OpenCl multiple GPUs, memory and tuning

obe · December 7, 2023, 11:08am

Thank you guys for all your input.
Based on this input I have deducted the following tuning darktable (some is specific to my pc):

Make sure that as much as possible is processed on the NVIDIA GPU. That means turn on OpenCL and prevent the Intel GPU from being used
There are enough resources to edit images like the demo image effectively (no tiling). The speed of the GPU is the limiting factor.
Exporting is very hard on resources and runs for a very long time if processing on the NVIDIA GPU is not possible (due to lack of memory). Even tiling slows down the export a lot.
The NVIDIA card is seldom used in everyday situations (only when processing video, Photoshop, NORTON security scanning and darktable and maybe few other special cases)

So:
The default OpenCl setting is not ideal in this situation since it explicitly prevents the NVIDIA GPU from processing the preview.
There are a number of ways to prevent the Intel GPU from being used. The INTEL GPU can be removed from the system or deactivated with possible consequences for battery life and other problems.
Use of the INTEL GPU can also be prevented with several different settings in darktable. I’m not sure whether any one method is clearly superior to others. It seems that darktable all by itself selects the NVIDIA card if allowed.

Since the NVIDIA GPU is only used in special situations, it seems safe to try to use max. memory. I tried the following settings: OpenCL performance = “memory size” in the presets and forced headroom = 1 in the darktablerc

This caused the export process time to drop from 79 to 59 sec. with no tiling except for the “diffuse”-module. Processing “diffuse” dropped from 64 to 45 sec to process.
Exporting really appreciates plenty of GPU-memory.

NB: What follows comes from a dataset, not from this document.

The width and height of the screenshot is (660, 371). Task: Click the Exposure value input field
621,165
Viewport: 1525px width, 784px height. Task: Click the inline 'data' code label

stuntflyer · December 7, 2023, 2:32pm

It just seems odd that your export takes so long. Before replacing with the RTX 2060 6MB, my old GTX1050 2MB card was able to export a 16MB NEF to 16 bit tiff is just under 5 sec.

I wonder if there is something else on your system that’s bottle necking performance in darktable.

hannoschwalm · December 7, 2023, 2:57pm

Begging for trouble

obe · December 7, 2023, 3:16pm

Any ideas on what and how to investigate?

hannoschwalm · December 7, 2023, 4:02pm

We are turning around. That’s why i suggested to use “very fast GPU sheduler”

You will certainly run into problems doing so. CL code will abort due to stressing memory too much so falling back to cpu.

Don’t know how to help any further …

priort · December 7, 2023, 5:37pm

Is the OS set for powersaving ?? There are ways to ask for high performance…not sure how much it would help but you can specify that in the power and the gpu/display settings to be sure it is being used… this was also pointed out recently by a user of ON1 Photoraw software that this boosted performance dramatically…

I will drop your battery again but there is no free lunch when you want to go faster…

I posted the screenshots above… select DT and set it to run at high performance…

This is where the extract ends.